Sterling Dow


Sterling Dow was an American classical archaeologist, epigrapher, and professor of archaeology at Harvard University.
After secondary education at Phillips Exeter Academy, Dow matriculated in 1921 at Harvard University and graduated there in 1925 with a bachelor's degree in philosophy. As the winner of the Fiske Scholarship, Dow spent the academic year 1925–1926 studying ancient history at Trinity College, Cambridge. Returning to Harvard in 1926, he graduated with M.A. in 1928 and Ph.D. in history in 1936. His doctoral supervisor was the Canadian ancient historian William Scott Ferguson. Dow married Elizabeth Sanderson Flagg in 1931. Sterling and Elizabeth Dow spent the years from 1931 to 1936 in Athens, Greece and often worked together on making paper impressions of stone inscriptions unearthed from the Ancient Agora of Athens by excavations sponsored by the American School of Classical Studies.
A Guggenheim Fellowship for the academic year 1934–1935 and various Harvard awards supported Dow in Athens. He benefitted from working with the epigrapher Johannes Kirchner. During his career Dow was awarded two more Guggenheim Fellowships.
Dow's colleagues in Athens included Bert Hodge Hill, Homer Thompson, William Bell Dinsmoor, Virginia Grace, and Lucy Shoe. At Harvard, Dow was an instructor from 1936 to 1941, an associate professor from 1941 to 1948, Professor of History and Greek from 1946 to 1948, and the John E. Hudson Professor of Archaeology from 1949 to 1970, when he retired as professor emeritus. During WW II, he was an academic leave of absence and served as a member of the Office of Strategic Services in Washington, DC, and in Egypt. During the academic year 1966–1967 he was on sabbatical in Athens as the Annual Professor at the American School of Classical Studies.
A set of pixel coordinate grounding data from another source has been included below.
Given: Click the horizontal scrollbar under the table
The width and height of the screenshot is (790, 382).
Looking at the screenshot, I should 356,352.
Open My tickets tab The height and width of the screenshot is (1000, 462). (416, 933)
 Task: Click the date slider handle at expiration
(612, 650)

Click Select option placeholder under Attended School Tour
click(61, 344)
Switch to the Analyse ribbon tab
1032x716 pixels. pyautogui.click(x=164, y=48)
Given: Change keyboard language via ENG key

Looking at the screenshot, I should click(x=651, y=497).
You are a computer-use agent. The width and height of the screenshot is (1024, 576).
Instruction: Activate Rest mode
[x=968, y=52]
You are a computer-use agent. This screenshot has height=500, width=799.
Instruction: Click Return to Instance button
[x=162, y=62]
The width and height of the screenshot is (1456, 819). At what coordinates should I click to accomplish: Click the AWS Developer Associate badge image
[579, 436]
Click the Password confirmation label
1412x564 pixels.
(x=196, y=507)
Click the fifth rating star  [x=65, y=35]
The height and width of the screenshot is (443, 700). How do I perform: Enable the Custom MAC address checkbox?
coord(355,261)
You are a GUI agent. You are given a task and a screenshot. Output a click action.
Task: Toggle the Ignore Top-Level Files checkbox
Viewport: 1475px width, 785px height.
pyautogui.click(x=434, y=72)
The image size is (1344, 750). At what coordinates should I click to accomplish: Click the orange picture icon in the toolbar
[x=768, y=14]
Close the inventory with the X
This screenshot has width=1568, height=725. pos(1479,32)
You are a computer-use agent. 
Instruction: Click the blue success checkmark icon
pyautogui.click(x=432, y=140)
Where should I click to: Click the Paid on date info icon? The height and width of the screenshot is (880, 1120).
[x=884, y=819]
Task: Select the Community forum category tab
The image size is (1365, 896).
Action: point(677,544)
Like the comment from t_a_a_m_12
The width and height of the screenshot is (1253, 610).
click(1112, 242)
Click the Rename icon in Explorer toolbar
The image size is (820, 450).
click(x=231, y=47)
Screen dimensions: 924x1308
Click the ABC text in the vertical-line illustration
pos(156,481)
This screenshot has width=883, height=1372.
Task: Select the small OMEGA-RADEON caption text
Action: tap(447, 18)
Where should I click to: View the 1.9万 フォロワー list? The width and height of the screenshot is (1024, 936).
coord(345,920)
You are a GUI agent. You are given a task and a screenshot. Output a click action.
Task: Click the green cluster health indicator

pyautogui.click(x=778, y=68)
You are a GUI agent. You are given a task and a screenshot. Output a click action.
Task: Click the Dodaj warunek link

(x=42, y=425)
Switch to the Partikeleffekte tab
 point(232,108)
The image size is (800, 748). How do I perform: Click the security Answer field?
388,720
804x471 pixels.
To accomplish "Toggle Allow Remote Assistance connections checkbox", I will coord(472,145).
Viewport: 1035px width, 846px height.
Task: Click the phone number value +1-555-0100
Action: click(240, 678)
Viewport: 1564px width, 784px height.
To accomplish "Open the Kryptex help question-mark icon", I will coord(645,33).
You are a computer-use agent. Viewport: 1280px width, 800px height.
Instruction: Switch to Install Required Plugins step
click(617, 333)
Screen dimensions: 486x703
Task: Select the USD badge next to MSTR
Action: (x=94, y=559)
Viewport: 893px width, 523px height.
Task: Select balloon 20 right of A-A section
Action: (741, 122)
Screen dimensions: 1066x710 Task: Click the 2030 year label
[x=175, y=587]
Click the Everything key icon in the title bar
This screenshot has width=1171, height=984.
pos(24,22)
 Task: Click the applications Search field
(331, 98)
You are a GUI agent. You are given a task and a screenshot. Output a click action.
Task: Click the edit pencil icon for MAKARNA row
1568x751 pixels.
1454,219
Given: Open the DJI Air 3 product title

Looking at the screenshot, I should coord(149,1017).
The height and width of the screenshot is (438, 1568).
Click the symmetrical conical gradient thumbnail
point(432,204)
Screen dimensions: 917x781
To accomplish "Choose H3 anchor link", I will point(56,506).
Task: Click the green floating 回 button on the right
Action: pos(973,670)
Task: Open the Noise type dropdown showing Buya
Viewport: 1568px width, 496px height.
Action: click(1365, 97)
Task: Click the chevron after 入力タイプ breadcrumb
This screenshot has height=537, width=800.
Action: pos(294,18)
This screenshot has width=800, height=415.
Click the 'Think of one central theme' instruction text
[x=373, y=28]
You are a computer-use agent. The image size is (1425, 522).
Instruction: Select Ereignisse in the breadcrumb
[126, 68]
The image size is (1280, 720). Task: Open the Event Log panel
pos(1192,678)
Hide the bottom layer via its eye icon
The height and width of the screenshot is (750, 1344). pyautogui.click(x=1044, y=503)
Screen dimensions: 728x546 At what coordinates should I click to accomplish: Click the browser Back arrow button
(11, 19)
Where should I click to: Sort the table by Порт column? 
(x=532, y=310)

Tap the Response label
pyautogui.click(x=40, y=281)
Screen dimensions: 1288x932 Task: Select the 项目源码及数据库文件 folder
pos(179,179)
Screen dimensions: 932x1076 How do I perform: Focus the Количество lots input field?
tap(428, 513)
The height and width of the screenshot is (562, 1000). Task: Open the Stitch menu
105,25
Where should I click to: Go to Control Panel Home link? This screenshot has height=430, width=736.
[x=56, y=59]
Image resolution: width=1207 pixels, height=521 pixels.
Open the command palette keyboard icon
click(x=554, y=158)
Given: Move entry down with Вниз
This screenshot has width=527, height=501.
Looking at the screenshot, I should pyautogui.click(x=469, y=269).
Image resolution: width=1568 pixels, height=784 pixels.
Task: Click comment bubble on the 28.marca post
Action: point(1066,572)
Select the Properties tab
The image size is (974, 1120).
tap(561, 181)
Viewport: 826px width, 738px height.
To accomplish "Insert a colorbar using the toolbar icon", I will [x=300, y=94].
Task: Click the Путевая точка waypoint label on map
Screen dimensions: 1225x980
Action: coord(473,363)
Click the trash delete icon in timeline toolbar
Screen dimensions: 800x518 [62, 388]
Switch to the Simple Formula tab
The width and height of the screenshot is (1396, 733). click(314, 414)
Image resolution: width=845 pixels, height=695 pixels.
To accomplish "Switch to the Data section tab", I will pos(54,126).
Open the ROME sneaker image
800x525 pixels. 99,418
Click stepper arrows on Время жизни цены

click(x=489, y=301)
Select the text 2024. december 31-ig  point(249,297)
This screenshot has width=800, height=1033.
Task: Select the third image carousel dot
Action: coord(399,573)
From 1970 to 1977 he was a professor of Greek civilization and history at Boston College. For the academic year 1977–1978 he was a professor of classics at Vassar College.
Dow was given three honorary degrees. He was a founder of Archaeology magazine and the American Research Center in Egypt. From 1946 to 1948 he was the president of the American Institute of Archaeology. In 1984 Duke University Press published a festschrift in honor of his 80th birthday. Ohio State University's Center for Epigraphical and Paleographical Studies administers The Sterling and Elizabeth Dow Fellowship in Greek epigraphy and history.
His wife died in 1990. Upon his death in 1995 he was survived by a daughter, five grandchildren, and three great-grandchildren. There was a memorial service for Dow in Harvard's Memorial Church on 8 April 1995.